Given information =>
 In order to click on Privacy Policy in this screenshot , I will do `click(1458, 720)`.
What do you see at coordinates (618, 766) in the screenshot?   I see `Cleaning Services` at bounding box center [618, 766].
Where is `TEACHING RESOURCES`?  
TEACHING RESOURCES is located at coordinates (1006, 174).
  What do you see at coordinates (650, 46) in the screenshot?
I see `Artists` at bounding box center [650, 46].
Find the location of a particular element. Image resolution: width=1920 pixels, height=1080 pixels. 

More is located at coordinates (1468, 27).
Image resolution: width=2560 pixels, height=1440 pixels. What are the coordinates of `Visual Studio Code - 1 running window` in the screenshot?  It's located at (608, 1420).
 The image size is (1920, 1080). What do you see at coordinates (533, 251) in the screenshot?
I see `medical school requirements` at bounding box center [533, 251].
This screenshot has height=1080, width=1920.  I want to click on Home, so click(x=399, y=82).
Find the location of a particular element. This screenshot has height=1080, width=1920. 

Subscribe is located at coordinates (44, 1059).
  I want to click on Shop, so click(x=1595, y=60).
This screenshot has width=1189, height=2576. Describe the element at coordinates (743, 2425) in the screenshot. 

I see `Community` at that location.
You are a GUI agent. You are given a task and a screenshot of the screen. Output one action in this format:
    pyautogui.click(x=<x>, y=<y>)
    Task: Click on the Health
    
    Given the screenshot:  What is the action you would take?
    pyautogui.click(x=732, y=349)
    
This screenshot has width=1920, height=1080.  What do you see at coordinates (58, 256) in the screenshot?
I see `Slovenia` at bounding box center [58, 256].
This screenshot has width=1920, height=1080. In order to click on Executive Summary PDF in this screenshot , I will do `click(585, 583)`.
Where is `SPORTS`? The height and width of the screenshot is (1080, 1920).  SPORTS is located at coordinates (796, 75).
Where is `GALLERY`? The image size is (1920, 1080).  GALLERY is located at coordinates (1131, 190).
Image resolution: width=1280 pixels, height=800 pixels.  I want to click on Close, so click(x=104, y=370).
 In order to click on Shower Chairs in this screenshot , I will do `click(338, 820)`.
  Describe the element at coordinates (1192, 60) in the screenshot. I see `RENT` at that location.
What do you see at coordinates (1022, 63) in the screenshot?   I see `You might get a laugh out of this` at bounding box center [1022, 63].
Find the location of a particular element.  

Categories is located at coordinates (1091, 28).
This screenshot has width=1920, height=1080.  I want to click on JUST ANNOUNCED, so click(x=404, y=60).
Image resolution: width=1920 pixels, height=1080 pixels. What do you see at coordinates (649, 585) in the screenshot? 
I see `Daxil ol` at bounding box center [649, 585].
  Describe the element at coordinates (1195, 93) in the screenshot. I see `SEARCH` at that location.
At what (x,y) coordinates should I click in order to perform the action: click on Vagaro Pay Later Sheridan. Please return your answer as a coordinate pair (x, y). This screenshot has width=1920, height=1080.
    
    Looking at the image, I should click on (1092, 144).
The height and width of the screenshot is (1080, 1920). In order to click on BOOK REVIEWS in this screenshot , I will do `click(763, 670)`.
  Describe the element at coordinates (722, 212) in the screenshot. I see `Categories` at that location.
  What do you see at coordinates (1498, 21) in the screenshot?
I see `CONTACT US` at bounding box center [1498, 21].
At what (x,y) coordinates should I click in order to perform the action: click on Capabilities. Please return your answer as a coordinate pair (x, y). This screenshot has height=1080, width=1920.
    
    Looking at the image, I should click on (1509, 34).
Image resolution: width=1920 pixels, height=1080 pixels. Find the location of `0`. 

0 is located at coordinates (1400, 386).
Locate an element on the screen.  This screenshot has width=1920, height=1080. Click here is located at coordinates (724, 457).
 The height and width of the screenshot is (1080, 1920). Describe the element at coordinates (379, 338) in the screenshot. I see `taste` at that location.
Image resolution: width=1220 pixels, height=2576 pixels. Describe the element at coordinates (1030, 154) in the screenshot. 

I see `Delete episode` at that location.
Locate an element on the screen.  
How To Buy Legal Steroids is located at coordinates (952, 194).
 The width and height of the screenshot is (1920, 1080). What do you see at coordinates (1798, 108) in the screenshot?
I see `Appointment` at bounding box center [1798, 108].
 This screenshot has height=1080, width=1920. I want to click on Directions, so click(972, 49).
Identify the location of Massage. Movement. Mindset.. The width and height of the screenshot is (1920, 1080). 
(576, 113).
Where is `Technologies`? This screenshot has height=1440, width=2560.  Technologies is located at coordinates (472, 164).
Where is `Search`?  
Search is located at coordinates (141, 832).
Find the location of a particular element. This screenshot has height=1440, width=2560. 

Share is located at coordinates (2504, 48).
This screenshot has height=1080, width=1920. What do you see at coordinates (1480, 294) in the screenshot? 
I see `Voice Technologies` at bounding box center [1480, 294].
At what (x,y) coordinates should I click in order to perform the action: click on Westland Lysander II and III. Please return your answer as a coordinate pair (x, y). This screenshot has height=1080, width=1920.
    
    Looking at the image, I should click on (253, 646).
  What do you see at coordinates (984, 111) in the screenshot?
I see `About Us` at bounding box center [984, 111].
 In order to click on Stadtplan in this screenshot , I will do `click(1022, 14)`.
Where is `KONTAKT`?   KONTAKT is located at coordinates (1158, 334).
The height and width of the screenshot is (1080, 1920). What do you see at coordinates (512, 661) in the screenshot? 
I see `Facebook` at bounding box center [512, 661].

Do this =>
Copy out the listing above line for line, with no changes.

Response to this task =>
 In order to click on Privacy Policy in this screenshot , I will do `click(1458, 720)`.
What do you see at coordinates (618, 766) in the screenshot?   I see `Cleaning Services` at bounding box center [618, 766].
Where is `TEACHING RESOURCES`?  
TEACHING RESOURCES is located at coordinates (1006, 174).
  What do you see at coordinates (650, 46) in the screenshot?
I see `Artists` at bounding box center [650, 46].
Find the location of a particular element. Image resolution: width=1920 pixels, height=1080 pixels. 

More is located at coordinates (1468, 27).
Image resolution: width=2560 pixels, height=1440 pixels. What are the coordinates of `Visual Studio Code - 1 running window` in the screenshot?  It's located at (608, 1420).
 The image size is (1920, 1080). What do you see at coordinates (533, 251) in the screenshot?
I see `medical school requirements` at bounding box center [533, 251].
This screenshot has height=1080, width=1920.  I want to click on Home, so click(x=399, y=82).
Find the location of a particular element. This screenshot has height=1080, width=1920. 

Subscribe is located at coordinates (44, 1059).
  I want to click on Shop, so click(x=1595, y=60).
This screenshot has width=1189, height=2576. Describe the element at coordinates (743, 2425) in the screenshot. 

I see `Community` at that location.
You are a GUI agent. You are given a task and a screenshot of the screen. Output one action in this format:
    pyautogui.click(x=<x>, y=<y>)
    Task: Click on the Health
    
    Given the screenshot:  What is the action you would take?
    pyautogui.click(x=732, y=349)
    
This screenshot has width=1920, height=1080.  What do you see at coordinates (58, 256) in the screenshot?
I see `Slovenia` at bounding box center [58, 256].
This screenshot has width=1920, height=1080. In order to click on Executive Summary PDF in this screenshot , I will do `click(585, 583)`.
Where is `SPORTS`? The height and width of the screenshot is (1080, 1920).  SPORTS is located at coordinates (796, 75).
Where is `GALLERY`? The image size is (1920, 1080).  GALLERY is located at coordinates (1131, 190).
Image resolution: width=1280 pixels, height=800 pixels.  I want to click on Close, so click(x=104, y=370).
 In order to click on Shower Chairs in this screenshot , I will do `click(338, 820)`.
  Describe the element at coordinates (1192, 60) in the screenshot. I see `RENT` at that location.
What do you see at coordinates (1022, 63) in the screenshot?   I see `You might get a laugh out of this` at bounding box center [1022, 63].
Find the location of a particular element.  

Categories is located at coordinates (1091, 28).
This screenshot has width=1920, height=1080.  I want to click on JUST ANNOUNCED, so click(x=404, y=60).
Image resolution: width=1920 pixels, height=1080 pixels. What do you see at coordinates (649, 585) in the screenshot? 
I see `Daxil ol` at bounding box center [649, 585].
  Describe the element at coordinates (1195, 93) in the screenshot. I see `SEARCH` at that location.
At what (x,y) coordinates should I click in order to perform the action: click on Vagaro Pay Later Sheridan. Please return your answer as a coordinate pair (x, y). This screenshot has width=1920, height=1080.
    
    Looking at the image, I should click on (1092, 144).
The height and width of the screenshot is (1080, 1920). In order to click on BOOK REVIEWS in this screenshot , I will do `click(763, 670)`.
  Describe the element at coordinates (722, 212) in the screenshot. I see `Categories` at that location.
  What do you see at coordinates (1498, 21) in the screenshot?
I see `CONTACT US` at bounding box center [1498, 21].
At what (x,y) coordinates should I click in order to perform the action: click on Capabilities. Please return your answer as a coordinate pair (x, y). This screenshot has height=1080, width=1920.
    
    Looking at the image, I should click on (1509, 34).
Image resolution: width=1920 pixels, height=1080 pixels. Find the location of `0`. 

0 is located at coordinates (1400, 386).
Locate an element on the screen.  This screenshot has width=1920, height=1080. Click here is located at coordinates (724, 457).
 The height and width of the screenshot is (1080, 1920). Describe the element at coordinates (379, 338) in the screenshot. I see `taste` at that location.
Image resolution: width=1220 pixels, height=2576 pixels. Describe the element at coordinates (1030, 154) in the screenshot. 

I see `Delete episode` at that location.
Locate an element on the screen.  
How To Buy Legal Steroids is located at coordinates (952, 194).
 The width and height of the screenshot is (1920, 1080). What do you see at coordinates (1798, 108) in the screenshot?
I see `Appointment` at bounding box center [1798, 108].
 This screenshot has height=1080, width=1920. I want to click on Directions, so click(972, 49).
Identify the location of Massage. Movement. Mindset.. The width and height of the screenshot is (1920, 1080). 
(576, 113).
Where is `Technologies`? This screenshot has height=1440, width=2560.  Technologies is located at coordinates (472, 164).
Where is `Search`?  
Search is located at coordinates (141, 832).
Find the location of a particular element. This screenshot has height=1440, width=2560. 

Share is located at coordinates (2504, 48).
This screenshot has height=1080, width=1920. What do you see at coordinates (1480, 294) in the screenshot? 
I see `Voice Technologies` at bounding box center [1480, 294].
At what (x,y) coordinates should I click in order to perform the action: click on Westland Lysander II and III. Please return your answer as a coordinate pair (x, y). This screenshot has height=1080, width=1920.
    
    Looking at the image, I should click on (253, 646).
  What do you see at coordinates (984, 111) in the screenshot?
I see `About Us` at bounding box center [984, 111].
 In order to click on Stadtplan in this screenshot , I will do `click(1022, 14)`.
Where is `KONTAKT`?   KONTAKT is located at coordinates (1158, 334).
The height and width of the screenshot is (1080, 1920). What do you see at coordinates (512, 661) in the screenshot? 
I see `Facebook` at bounding box center [512, 661].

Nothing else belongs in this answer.